• Data for this task:

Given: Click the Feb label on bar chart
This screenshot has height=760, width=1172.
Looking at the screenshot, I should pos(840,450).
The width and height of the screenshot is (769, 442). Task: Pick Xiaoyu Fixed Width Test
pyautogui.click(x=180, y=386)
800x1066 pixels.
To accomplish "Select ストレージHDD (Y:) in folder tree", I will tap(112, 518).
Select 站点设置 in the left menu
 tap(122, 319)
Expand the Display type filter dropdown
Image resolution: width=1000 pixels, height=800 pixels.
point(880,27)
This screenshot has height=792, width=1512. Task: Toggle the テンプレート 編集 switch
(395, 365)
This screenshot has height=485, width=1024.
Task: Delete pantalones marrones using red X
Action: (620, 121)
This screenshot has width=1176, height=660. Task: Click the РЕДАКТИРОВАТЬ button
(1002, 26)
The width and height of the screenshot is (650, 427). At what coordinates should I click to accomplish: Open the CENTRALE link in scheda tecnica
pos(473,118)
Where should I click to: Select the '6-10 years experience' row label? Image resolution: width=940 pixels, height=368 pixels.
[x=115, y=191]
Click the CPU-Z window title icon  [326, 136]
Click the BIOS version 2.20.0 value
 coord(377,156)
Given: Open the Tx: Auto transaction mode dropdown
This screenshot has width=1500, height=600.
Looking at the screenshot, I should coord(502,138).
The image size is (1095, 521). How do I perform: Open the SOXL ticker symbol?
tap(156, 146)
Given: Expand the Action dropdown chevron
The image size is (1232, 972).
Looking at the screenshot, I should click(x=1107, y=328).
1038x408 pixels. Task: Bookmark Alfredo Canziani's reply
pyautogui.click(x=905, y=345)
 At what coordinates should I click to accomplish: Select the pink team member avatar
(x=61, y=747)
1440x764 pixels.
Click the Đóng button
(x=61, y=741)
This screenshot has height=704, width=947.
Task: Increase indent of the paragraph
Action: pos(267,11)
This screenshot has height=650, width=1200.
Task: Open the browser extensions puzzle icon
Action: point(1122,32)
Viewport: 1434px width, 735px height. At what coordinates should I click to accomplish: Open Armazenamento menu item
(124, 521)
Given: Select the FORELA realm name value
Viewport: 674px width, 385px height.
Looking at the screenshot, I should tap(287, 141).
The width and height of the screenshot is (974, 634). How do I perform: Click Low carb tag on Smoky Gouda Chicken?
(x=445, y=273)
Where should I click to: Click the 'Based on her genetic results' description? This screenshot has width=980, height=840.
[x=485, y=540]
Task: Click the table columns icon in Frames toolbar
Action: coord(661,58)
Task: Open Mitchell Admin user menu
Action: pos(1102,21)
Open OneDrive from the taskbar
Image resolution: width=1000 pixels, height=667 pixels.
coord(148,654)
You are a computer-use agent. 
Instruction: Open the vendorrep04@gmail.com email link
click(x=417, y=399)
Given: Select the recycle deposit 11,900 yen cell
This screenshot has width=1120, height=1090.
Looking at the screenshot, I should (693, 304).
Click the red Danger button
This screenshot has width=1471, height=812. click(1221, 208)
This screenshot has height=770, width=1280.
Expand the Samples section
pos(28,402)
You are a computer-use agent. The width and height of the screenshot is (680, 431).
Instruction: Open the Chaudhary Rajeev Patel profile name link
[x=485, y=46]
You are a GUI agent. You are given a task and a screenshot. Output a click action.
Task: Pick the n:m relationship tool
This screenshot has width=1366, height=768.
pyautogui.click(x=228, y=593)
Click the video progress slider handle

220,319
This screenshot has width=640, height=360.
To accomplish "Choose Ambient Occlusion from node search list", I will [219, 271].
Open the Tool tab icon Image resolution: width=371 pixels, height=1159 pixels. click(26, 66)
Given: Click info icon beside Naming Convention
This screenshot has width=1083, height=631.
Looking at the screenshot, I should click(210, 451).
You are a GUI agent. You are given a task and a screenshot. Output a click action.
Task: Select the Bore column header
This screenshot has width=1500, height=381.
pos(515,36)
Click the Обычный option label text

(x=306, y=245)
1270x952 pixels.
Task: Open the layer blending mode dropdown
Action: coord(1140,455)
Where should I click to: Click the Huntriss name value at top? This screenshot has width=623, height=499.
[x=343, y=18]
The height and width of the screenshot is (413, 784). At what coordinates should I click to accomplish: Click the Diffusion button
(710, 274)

• What the task requires:
A faithful, complete copy of the entries above is required.

• Result for this exercise:
Given: Click the Feb label on bar chart
This screenshot has height=760, width=1172.
Looking at the screenshot, I should pos(840,450).
The width and height of the screenshot is (769, 442). Task: Pick Xiaoyu Fixed Width Test
pyautogui.click(x=180, y=386)
800x1066 pixels.
To accomplish "Select ストレージHDD (Y:) in folder tree", I will tap(112, 518).
Select 站点设置 in the left menu
 tap(122, 319)
Expand the Display type filter dropdown
Image resolution: width=1000 pixels, height=800 pixels.
point(880,27)
This screenshot has height=792, width=1512. Task: Toggle the テンプレート 編集 switch
(395, 365)
This screenshot has height=485, width=1024.
Task: Delete pantalones marrones using red X
Action: (620, 121)
This screenshot has width=1176, height=660. Task: Click the РЕДАКТИРОВАТЬ button
(1002, 26)
The width and height of the screenshot is (650, 427). At what coordinates should I click to accomplish: Open the CENTRALE link in scheda tecnica
pos(473,118)
Where should I click to: Select the '6-10 years experience' row label? Image resolution: width=940 pixels, height=368 pixels.
[x=115, y=191]
Click the CPU-Z window title icon  [326, 136]
Click the BIOS version 2.20.0 value
 coord(377,156)
Given: Open the Tx: Auto transaction mode dropdown
This screenshot has width=1500, height=600.
Looking at the screenshot, I should coord(502,138).
The image size is (1095, 521). How do I perform: Open the SOXL ticker symbol?
tap(156, 146)
Given: Expand the Action dropdown chevron
The image size is (1232, 972).
Looking at the screenshot, I should click(x=1107, y=328).
1038x408 pixels. Task: Bookmark Alfredo Canziani's reply
pyautogui.click(x=905, y=345)
 At what coordinates should I click to accomplish: Select the pink team member avatar
(x=61, y=747)
1440x764 pixels.
Click the Đóng button
(x=61, y=741)
This screenshot has height=704, width=947.
Task: Increase indent of the paragraph
Action: pos(267,11)
This screenshot has height=650, width=1200.
Task: Open the browser extensions puzzle icon
Action: point(1122,32)
Viewport: 1434px width, 735px height. At what coordinates should I click to accomplish: Open Armazenamento menu item
(124, 521)
Given: Select the FORELA realm name value
Viewport: 674px width, 385px height.
Looking at the screenshot, I should tap(287, 141).
The width and height of the screenshot is (974, 634). How do I perform: Click Low carb tag on Smoky Gouda Chicken?
(x=445, y=273)
Where should I click to: Click the 'Based on her genetic results' description? This screenshot has width=980, height=840.
[x=485, y=540]
Task: Click the table columns icon in Frames toolbar
Action: coord(661,58)
Task: Open Mitchell Admin user menu
Action: pos(1102,21)
Open OneDrive from the taskbar
Image resolution: width=1000 pixels, height=667 pixels.
coord(148,654)
You are a computer-use agent. 
Instruction: Open the vendorrep04@gmail.com email link
click(x=417, y=399)
Given: Select the recycle deposit 11,900 yen cell
This screenshot has width=1120, height=1090.
Looking at the screenshot, I should (693, 304).
Click the red Danger button
This screenshot has width=1471, height=812. click(1221, 208)
This screenshot has height=770, width=1280.
Expand the Samples section
pos(28,402)
You are a computer-use agent. The width and height of the screenshot is (680, 431).
Instruction: Open the Chaudhary Rajeev Patel profile name link
[x=485, y=46]
You are a GUI agent. You are given a task and a screenshot. Output a click action.
Task: Pick the n:m relationship tool
This screenshot has width=1366, height=768.
pyautogui.click(x=228, y=593)
Click the video progress slider handle

220,319
This screenshot has width=640, height=360.
To accomplish "Choose Ambient Occlusion from node search list", I will [219, 271].
Open the Tool tab icon Image resolution: width=371 pixels, height=1159 pixels. click(26, 66)
Given: Click info icon beside Naming Convention
This screenshot has width=1083, height=631.
Looking at the screenshot, I should click(210, 451).
You are a GUI agent. You are given a task and a screenshot. Output a click action.
Task: Select the Bore column header
This screenshot has width=1500, height=381.
pos(515,36)
Click the Обычный option label text

(x=306, y=245)
1270x952 pixels.
Task: Open the layer blending mode dropdown
Action: coord(1140,455)
Where should I click to: Click the Huntriss name value at top? This screenshot has width=623, height=499.
[x=343, y=18]
The height and width of the screenshot is (413, 784). At what coordinates should I click to accomplish: Click the Diffusion button
(710, 274)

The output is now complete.